You’ve decided to focus on the ‘hear’ rather than the ‘now’ of future transport . . .
PENNY WEBB: Yes. As engines improve and technologies such as maglev [magnetic levitation] become a reality, quieter landscapes form a foreseeable future. The thinking behind car acoustics needs to be changed. Simply engineering an electric car to sound like a car with a traditional engine isn’t the right way to go.
What do you propose?
A holistic approach to transport design, in which pedestrians are considered as much a part of the experience as drivers are.
What’s the next step?
We need to create transformable acoustic materials that react to their surroundings yet make as little impact as possible. I’m thinking of a tunable environment in which ambient sound is lowered while directed sound is emitted when necessary.
How would you describe ‘transformable acoustic materials’?
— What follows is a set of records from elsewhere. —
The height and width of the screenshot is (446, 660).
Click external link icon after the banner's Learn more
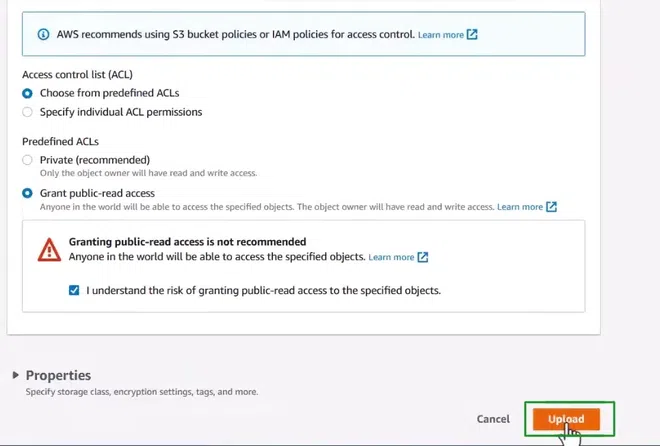(x=473, y=34)
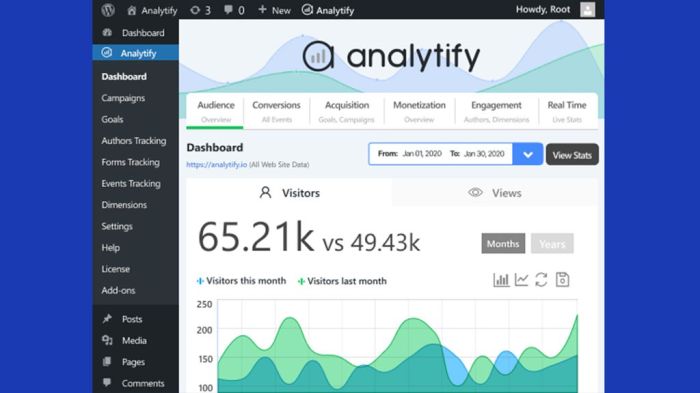700x393 pixels.
Task: Switch the comparison to Years
Action: 552,243
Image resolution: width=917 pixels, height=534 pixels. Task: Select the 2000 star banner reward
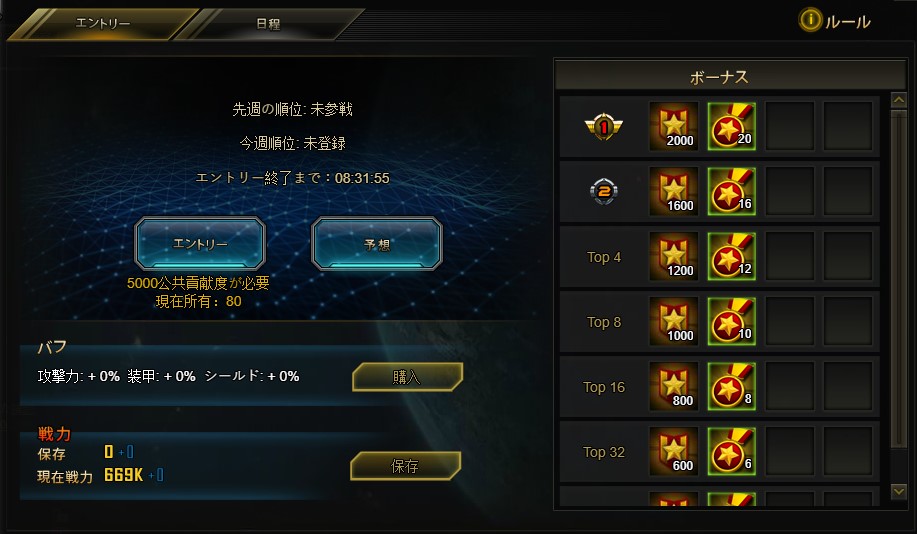(673, 126)
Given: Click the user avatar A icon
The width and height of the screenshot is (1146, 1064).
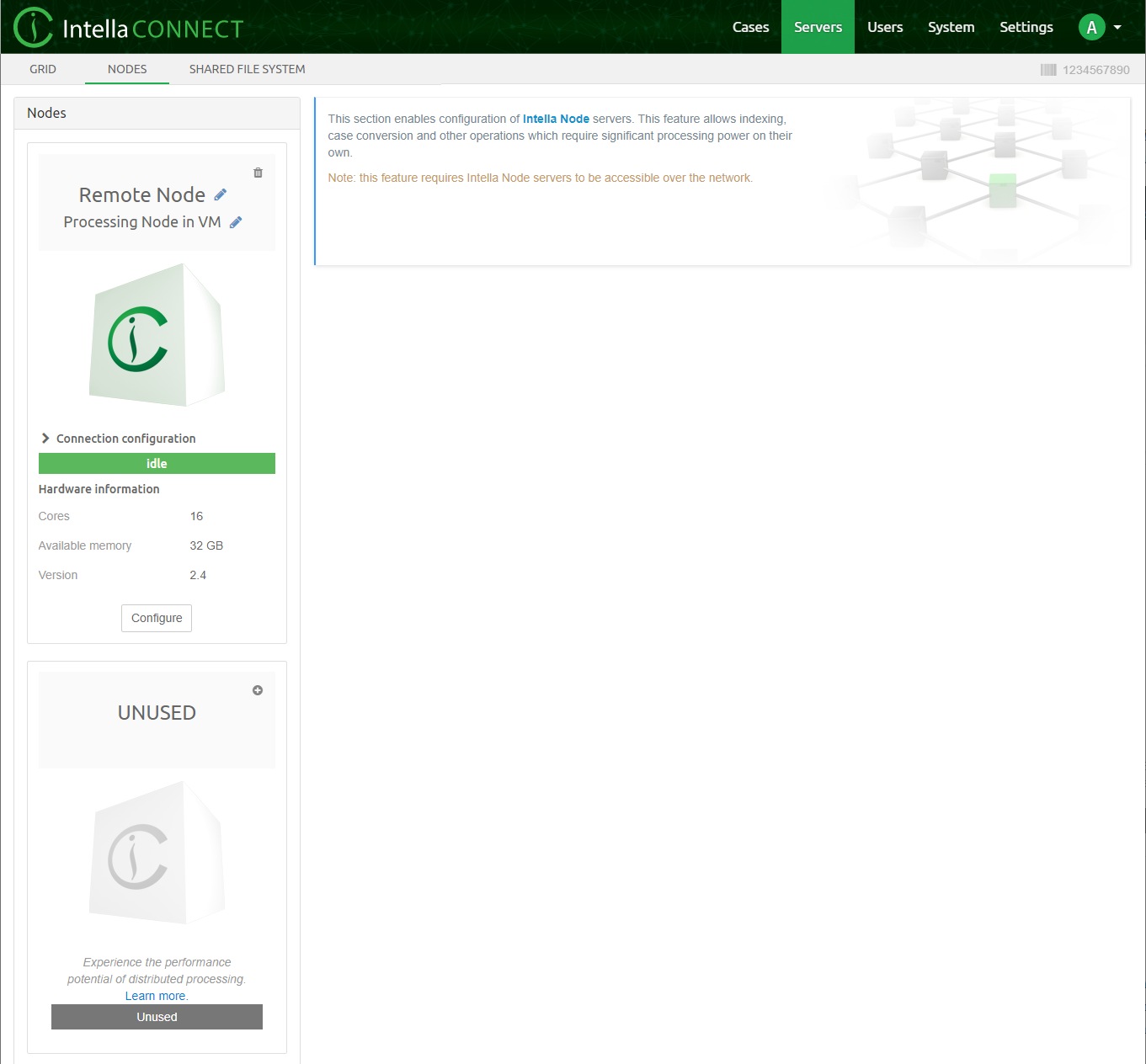Looking at the screenshot, I should tap(1091, 27).
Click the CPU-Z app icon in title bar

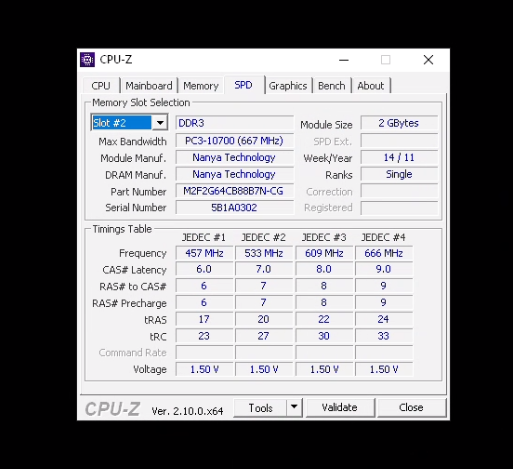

Materials engineering has reached the level of microscale, and currently in development is a future generation of smart materials with responsive and transformative properties, which are triggered by environmental changes such as moisture, temperature and strain. With the evolution of materials engineering, environmental behaviours like sound waves will soon provide enough stimuli to produce a sonically responsive material with filtering qualities that can adapt its configuration to augment sonic space. For example, the frequency of a drill could stimulate a molecular change in a surface membrane to block out unwanted noises from the outside.